Much like the 2017 experiment, scientists of the latest study also used a muon detector, called CORMIS (Cosmic Ray Muon Imaging System), to examine the wall of Xi’an city. To collect enough data for scanning the whole structure, they deployed six detectors for a week at a time.

“The survey data are carefully processed with advanced statistical methods newly introduced in muography, and the results indicate density anomalies inside the rampart with unprecedented levels of precision”, the study said.

Uses of muography beyond archaeology

Apart from archaeology, muography has found use in customs security, internal imaging of volcanoes and others. Around 2015, scientists used the technique to look inside the Fukushima nuclear reactors after the 2011 earthquake and tsunami in Japan.

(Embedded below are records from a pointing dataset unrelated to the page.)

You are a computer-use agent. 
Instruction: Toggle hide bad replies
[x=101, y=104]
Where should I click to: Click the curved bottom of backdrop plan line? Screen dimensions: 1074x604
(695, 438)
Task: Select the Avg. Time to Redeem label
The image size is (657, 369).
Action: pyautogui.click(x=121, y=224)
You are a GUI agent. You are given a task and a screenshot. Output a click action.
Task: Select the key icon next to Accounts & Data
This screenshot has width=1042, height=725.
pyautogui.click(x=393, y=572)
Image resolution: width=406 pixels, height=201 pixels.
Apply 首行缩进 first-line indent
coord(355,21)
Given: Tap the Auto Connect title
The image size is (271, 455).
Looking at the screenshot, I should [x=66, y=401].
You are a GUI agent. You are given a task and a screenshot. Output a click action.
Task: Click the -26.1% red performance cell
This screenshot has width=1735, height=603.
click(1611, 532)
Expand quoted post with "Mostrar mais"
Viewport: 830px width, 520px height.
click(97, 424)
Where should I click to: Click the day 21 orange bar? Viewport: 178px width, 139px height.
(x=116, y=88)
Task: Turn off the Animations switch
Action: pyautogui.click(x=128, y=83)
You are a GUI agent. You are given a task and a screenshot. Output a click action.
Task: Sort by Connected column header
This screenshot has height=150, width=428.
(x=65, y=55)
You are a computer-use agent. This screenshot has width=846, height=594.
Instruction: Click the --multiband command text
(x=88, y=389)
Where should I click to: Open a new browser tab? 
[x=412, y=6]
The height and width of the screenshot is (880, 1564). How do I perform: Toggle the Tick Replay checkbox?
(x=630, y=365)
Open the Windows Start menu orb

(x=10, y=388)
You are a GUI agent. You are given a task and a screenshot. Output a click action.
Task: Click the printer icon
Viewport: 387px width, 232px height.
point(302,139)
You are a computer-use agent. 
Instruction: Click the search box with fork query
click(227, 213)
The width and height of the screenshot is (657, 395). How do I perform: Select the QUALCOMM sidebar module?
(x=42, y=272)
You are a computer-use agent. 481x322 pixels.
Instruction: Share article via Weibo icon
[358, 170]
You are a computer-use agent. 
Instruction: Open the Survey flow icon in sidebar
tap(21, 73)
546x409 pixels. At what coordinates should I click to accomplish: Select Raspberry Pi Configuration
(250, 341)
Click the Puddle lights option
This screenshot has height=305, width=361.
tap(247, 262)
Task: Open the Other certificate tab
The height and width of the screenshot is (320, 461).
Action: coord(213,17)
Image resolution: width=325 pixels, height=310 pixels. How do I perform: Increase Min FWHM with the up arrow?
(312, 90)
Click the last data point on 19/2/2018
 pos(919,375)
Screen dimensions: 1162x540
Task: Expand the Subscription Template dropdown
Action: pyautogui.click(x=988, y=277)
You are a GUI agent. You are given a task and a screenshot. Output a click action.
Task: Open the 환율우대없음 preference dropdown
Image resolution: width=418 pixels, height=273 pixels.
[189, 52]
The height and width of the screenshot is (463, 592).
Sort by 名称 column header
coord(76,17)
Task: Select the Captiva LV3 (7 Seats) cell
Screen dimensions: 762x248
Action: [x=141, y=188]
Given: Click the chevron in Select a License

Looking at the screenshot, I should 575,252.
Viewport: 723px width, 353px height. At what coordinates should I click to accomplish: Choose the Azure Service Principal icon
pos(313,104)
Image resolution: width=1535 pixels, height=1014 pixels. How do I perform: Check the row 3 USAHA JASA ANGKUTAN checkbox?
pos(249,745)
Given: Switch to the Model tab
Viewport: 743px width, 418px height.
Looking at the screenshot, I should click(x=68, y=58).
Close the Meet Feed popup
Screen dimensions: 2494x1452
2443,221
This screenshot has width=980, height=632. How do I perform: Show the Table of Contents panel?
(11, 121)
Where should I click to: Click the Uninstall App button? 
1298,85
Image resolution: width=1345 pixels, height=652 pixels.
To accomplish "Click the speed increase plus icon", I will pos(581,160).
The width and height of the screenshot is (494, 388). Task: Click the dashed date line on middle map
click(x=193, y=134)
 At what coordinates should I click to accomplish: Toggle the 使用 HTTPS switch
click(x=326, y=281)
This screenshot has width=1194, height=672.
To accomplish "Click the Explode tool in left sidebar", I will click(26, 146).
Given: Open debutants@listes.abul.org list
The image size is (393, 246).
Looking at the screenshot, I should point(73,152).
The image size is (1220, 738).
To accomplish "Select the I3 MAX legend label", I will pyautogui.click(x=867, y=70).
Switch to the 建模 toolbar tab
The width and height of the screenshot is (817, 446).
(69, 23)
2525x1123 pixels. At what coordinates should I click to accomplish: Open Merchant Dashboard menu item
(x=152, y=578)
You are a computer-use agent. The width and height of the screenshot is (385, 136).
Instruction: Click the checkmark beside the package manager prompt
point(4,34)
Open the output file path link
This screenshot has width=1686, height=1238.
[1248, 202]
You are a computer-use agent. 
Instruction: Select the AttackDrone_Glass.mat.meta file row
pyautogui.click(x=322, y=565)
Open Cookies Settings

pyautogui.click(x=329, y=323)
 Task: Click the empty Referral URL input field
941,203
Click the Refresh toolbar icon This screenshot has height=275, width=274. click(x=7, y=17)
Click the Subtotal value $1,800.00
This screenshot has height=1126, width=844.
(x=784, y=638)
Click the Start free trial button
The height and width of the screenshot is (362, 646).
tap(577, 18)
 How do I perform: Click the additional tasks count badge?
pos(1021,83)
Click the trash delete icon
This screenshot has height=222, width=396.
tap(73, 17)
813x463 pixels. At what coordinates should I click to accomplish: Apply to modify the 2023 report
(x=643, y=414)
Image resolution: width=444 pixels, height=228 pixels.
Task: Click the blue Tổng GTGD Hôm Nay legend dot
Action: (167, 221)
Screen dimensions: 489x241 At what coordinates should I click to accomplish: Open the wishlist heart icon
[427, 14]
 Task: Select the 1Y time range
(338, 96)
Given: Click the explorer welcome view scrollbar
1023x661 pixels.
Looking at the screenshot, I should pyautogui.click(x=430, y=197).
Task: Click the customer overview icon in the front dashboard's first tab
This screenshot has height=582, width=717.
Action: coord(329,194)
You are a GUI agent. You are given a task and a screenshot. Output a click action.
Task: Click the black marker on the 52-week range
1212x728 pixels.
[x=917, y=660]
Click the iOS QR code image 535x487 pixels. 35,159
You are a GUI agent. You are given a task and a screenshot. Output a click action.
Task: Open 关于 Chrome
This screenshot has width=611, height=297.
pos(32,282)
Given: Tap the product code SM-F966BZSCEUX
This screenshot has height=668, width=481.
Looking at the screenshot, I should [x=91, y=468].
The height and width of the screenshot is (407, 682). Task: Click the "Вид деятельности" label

As the site was highly radioactive, they put the two muon detectors in 10 centimetres thick boxes to protect them from radiation and then carried out the scanning.

Muography is also being used by researchers to analyse Mount Vesuvius, a volcano in Italy. According to a 2022 study, with the help of this technique, researchers are trying to understand the finer details of the volcano’s internal structure. They hope that the data will play a crucial role in predicting what hazards to expect in an eventual eruption.